» INSTRUCTIONS TO FOLLOW: Return the following from the records below: each line, word for word, starting with the line that contains "[Instagram] (1341, 10)" and going on through the line that contains "Supreme Court throws", with nothing outside that range.

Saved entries
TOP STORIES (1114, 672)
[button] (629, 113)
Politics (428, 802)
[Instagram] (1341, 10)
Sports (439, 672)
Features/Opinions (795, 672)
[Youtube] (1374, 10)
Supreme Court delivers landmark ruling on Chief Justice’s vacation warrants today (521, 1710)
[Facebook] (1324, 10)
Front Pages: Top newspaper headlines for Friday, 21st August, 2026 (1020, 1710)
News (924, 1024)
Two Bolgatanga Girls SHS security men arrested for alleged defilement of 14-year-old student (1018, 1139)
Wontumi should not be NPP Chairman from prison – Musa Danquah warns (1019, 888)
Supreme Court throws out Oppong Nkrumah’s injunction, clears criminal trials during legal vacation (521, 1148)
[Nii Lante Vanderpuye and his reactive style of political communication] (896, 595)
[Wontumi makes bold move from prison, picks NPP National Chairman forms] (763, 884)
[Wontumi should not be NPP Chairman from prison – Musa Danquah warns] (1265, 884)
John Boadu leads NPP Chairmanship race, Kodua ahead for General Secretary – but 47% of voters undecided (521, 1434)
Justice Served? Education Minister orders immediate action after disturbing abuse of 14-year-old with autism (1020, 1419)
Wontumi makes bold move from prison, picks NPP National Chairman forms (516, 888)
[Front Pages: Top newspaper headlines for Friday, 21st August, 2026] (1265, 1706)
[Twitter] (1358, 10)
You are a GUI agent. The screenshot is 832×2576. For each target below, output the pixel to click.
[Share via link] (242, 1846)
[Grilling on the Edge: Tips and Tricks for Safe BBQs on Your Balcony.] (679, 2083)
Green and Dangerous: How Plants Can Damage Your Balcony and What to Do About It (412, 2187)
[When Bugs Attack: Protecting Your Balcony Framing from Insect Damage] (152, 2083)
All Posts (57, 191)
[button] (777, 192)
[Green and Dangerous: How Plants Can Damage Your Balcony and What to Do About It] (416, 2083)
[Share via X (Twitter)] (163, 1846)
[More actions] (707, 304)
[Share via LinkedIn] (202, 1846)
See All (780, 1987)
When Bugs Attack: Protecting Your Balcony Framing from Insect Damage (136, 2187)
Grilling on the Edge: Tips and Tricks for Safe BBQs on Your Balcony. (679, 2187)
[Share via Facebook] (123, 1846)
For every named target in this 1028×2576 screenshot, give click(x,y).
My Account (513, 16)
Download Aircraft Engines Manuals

» YOUR RESPONSE:
[Instagram] (1341, 10)
Sports (439, 672)
Features/Opinions (795, 672)
[Youtube] (1374, 10)
Supreme Court delivers landmark ruling on Chief Justice’s vacation warrants today (521, 1710)
[Facebook] (1324, 10)
Front Pages: Top newspaper headlines for Friday, 21st August, 2026 (1020, 1710)
News (924, 1024)
Two Bolgatanga Girls SHS security men arrested for alleged defilement of 14-year-old student (1018, 1139)
Wontumi should not be NPP Chairman from prison – Musa Danquah warns (1019, 888)
Supreme Court throws out Oppong Nkrumah’s injunction, clears criminal trials during legal vacation (521, 1148)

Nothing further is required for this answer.